Dear Editor,
I read Jeff Brumley’s article on the Trump administration’s decision to cease consideration of gender-based violence in immigration and was struck by the administration’s blatant inconsistency.
In January, President Trump signed Executive Order 14168, “Defending Women from Gender Ideology Extremism and Restoring Biological Truth to the Federal Government.” Its stated purpose was to “defend women’s rights … by using clear and accurate language and policies that recognize women are biologically female.”
These policies include the definition of sex as “an individual’s immutable biological classification as either male or female” and “women” as adult human females. In addition, the secretary of Housing and Urban Development was instructed to draft “a policy protecting women seeking single-sex rape shelters.”

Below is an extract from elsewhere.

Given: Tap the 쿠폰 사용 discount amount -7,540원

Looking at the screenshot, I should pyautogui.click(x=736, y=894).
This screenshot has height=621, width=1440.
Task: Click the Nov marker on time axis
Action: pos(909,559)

In light of these statements, I find it ironic that the Department of Justice now declares that sex, or sex and nationality, are insufficient to define a particular social group. “Women,” apparently, is too broad a category to warrant protection.
As noted in Jeff’s article, this decision ignores longstanding precedent that gender should be considered a distinct basis for oppression. Instead, the DOJ posits “that certain characteristics may make individuals more vulnerable to violence does not establish that individuals sharing that characteristic necessarily constitute a cognizable particular social group.”
You can’t have it both ways, Mr. President. On the one hand, you seek to narrow the definition of “women” and ensure “single-sex” rape shelters are an option when they face violence in this country. On the other, your administration denies asylum to foreign women escaping gender-based violence and trafficking. I conclude that you only care about defending women’s rights when it is ideologically convenient.